Team: Karthik Suresh, Franco D’Alessio
There is increasing utilization of extracorporeal membrane oxygenation (ECMO) in critical care worldwide, but little is known about neurological monitoring, neuroprognostication and neurologic outcomes in ECMO patients. Our aim is to characterize this population using multimodal non-invasive and predominantly bedside neurologic monitoring.
Team: R. Scott Stephens, Sung-Min Cho (Neurocritical Care), Romer Geocadin (Neurocritical Care), Wendy Ziai (Neurocritical Care), Jose Suarez (Neurocritical Care), Glenn Whitman (Cardiac Surgery/Cardiovascular Surgical Intensive Care Unit), Chun Woo (Dan) Choi (Cardiac Surgery).
Extracorporeal Membrane Oxygenation (ECMO) is increasingly used to support patients with severe ARDS and refractory cardiogenic shock. The available data on ECMO are inconclusive, and further studies are needed. The goal of the North American ECMONet is to develop a multi-center platform to design and undertake multicenter studies of ECMO for respiratory failure and cardiac failure.
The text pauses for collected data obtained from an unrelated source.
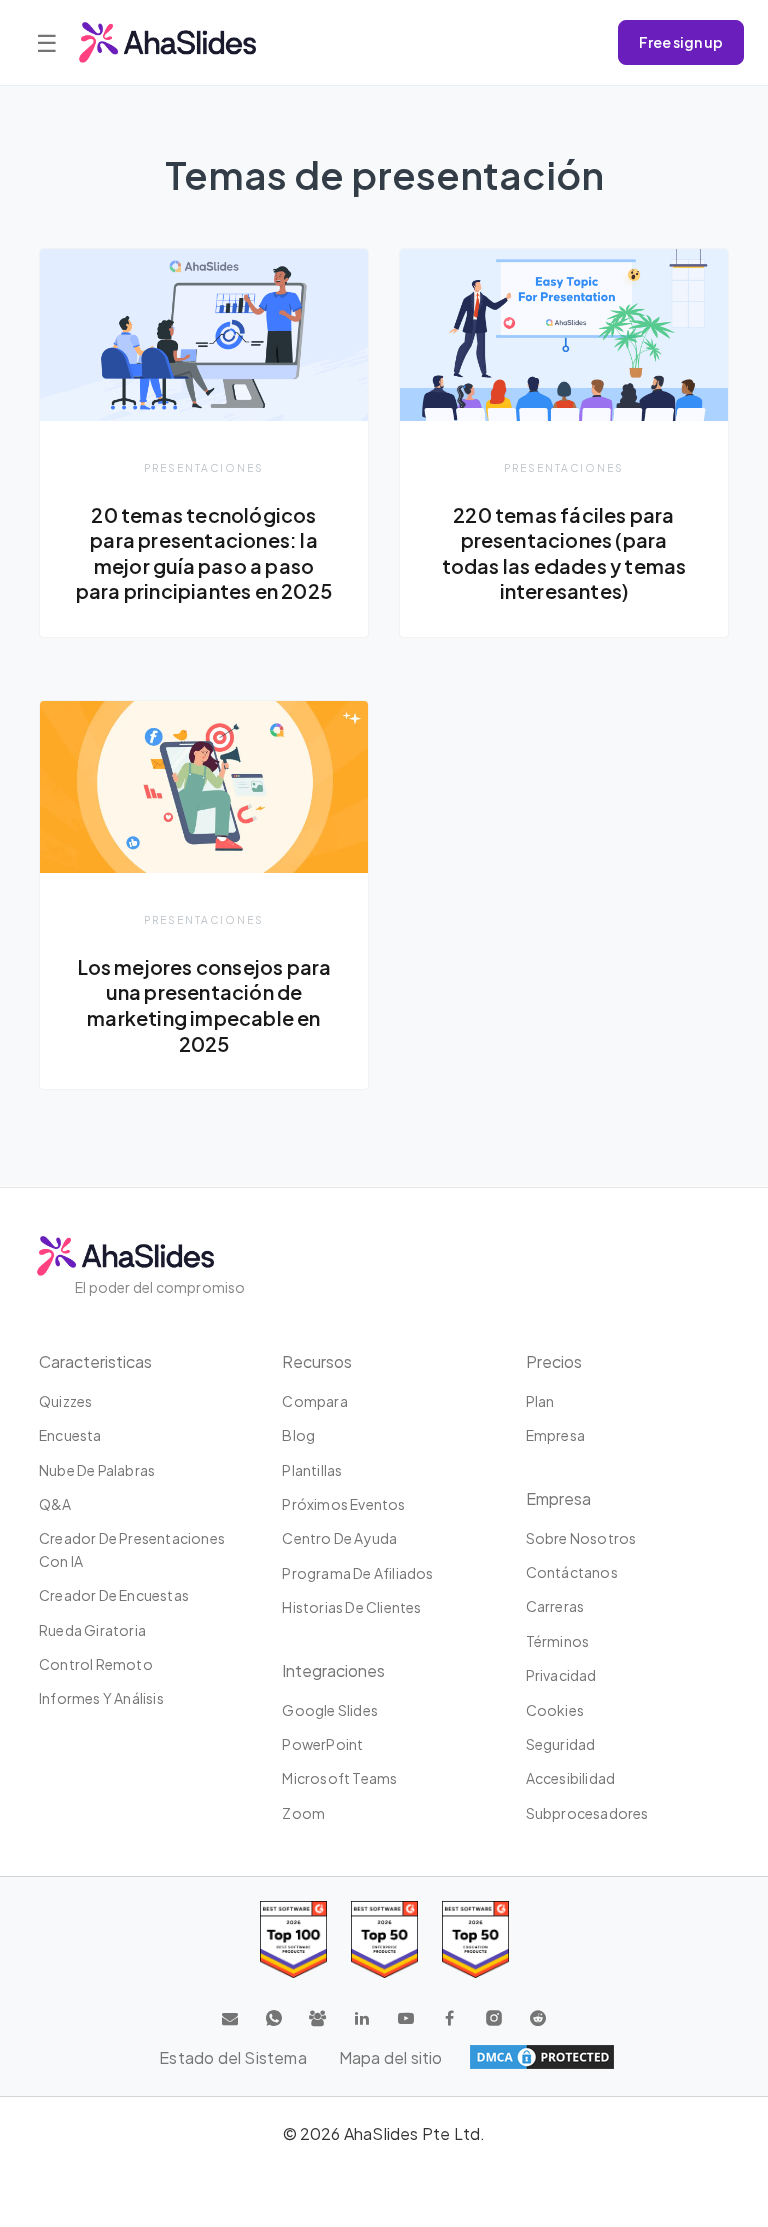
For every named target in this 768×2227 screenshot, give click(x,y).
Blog (298, 1435)
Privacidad (561, 1675)
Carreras (555, 1606)
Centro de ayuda (339, 1538)
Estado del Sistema (233, 2057)
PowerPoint (322, 1744)
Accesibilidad (571, 1778)
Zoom (303, 1813)
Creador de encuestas (114, 1595)
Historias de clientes (351, 1607)
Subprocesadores (587, 1813)
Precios (554, 1361)
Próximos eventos (343, 1504)
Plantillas (312, 1470)
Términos (558, 1641)
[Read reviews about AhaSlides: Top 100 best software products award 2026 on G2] (293, 1939)
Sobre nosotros (581, 1538)
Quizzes (65, 1401)
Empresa (555, 1435)
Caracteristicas (95, 1361)
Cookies (555, 1710)
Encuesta (70, 1435)
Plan (540, 1401)
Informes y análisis (101, 1698)
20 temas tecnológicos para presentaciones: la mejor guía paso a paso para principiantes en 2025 (204, 553)
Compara (314, 1401)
Team: R. Scott Stephens and the North American ECMONet.
The Oncology Critical Care Research Network (ONCCC-R-NET) is a novel multicenter effort to establish and maintain a global collaborative infrastructure for oncologic critical care research. Other member centers include MD Anderson Cancer Center, Sloan Kettering Cancer Center, Washington University in St. Louis, Duke University, and Princess Margaret Hospital (Toronto).
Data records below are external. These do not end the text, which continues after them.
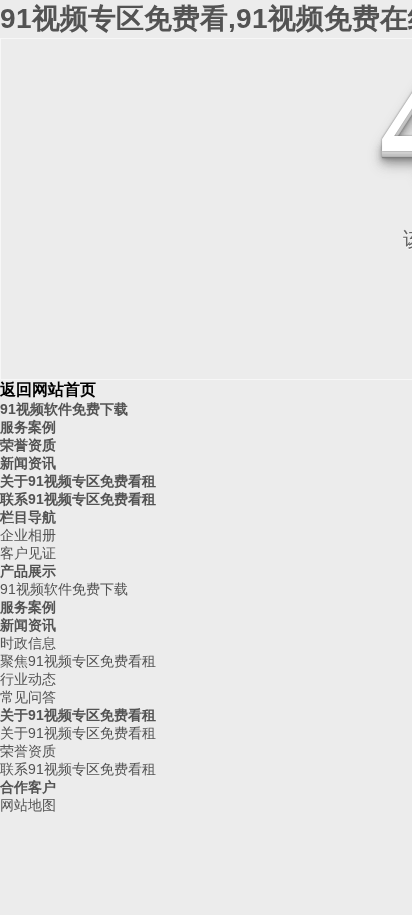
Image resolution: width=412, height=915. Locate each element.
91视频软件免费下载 (64, 409)
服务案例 (28, 427)
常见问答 (28, 697)
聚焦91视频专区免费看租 (78, 661)
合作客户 (28, 787)
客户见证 (28, 553)
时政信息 (28, 643)
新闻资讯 (28, 463)
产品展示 (28, 571)
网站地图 (28, 805)
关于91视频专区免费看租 (78, 481)
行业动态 (28, 679)
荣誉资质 (28, 445)
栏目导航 (28, 517)
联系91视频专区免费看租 (78, 499)
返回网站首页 (48, 389)
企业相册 (28, 535)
Team: R. Scott Stephens and the ONCCC-R-NET Investigators. http://www.oncccrnet.org/
Hematopoetic Stem Cell Transplant (HSCT) is an important treatment modality for hematologic diseases, both malignant and non-malignant. Historically, HSCT has been complicated by high rates of respiratory failure and acute respiratory distress syndrome (ARDS), both associated with a high mortality. There are significant differences between ARDS after HSCT and “typical” ARDS, including not only a different spectrum of causative pathogens, but a different putative pathophysiology. In “typical” ARDS, neutrophils and platelets are thought to play a key role in the development of lung injury. However, when ARDS develops after HSCT, patients are frequently profoundly neutropenic and profoundly thrombocytopenic. We are interested in further characterizing the pathophysiology of ARDS after HSCT. Additionally, at Johns Hopkins, we perform a large number of non-myeloablative haploidentical bone marrow transplants, rather than the myeloablative full matched transplants performed at other institutions. We are in the process of exploring the incidence and outcomes of respiratory failure after HSCT in this particular population, data not previously described.
Team: R. Scott Stephens, Christian Merlo, Amy DeZern (Hematologic Malignancies)
Funding: Pulmonary and Critical Care Medicine
The SAGE study is a multi-center prospective observational study examining patient characteristics, management strategies, and outcomes in patients with moderate-to-severe ARDS (P:F < 150). 19 centers collected data on >2000 patients. Primary data analysis is underway. Additionally, as a SAGE site, we have the opportunity to propose and conduct ancillary studies using the large and comprehensive SAGE dataset.
Team: R. Scott Stephens and the SAGE Investigators, led by Pauline Park (Michigan), Nida Qadir (UCLA), Raquel Bartz (Duke), and Michelle Gong (Montefiore).